**DATA SUPPLIED:**

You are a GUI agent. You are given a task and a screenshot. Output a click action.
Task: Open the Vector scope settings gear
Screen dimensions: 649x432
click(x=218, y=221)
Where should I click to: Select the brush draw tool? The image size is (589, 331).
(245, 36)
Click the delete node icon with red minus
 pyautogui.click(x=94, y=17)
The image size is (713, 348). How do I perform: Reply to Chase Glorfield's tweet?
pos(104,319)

...

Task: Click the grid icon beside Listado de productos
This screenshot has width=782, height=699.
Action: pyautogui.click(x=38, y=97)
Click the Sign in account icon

**EXERCISE DIRECTIONS:**
Lay out the lines from the one containing "The image size is (713, 348)." up to and including the one containing "pos(104,319)" as a Markdown table with the columns Row and Entry Line. Give each line a row number and leave out any blank lines.

**SOLUTION TO THIS TASK:**
| Row | Entry Line |
|---|---|
| 1 | The image size is (713, 348). How do I perform: Reply to Chase Glorfield's tweet? |
| 2 | pos(104,319) |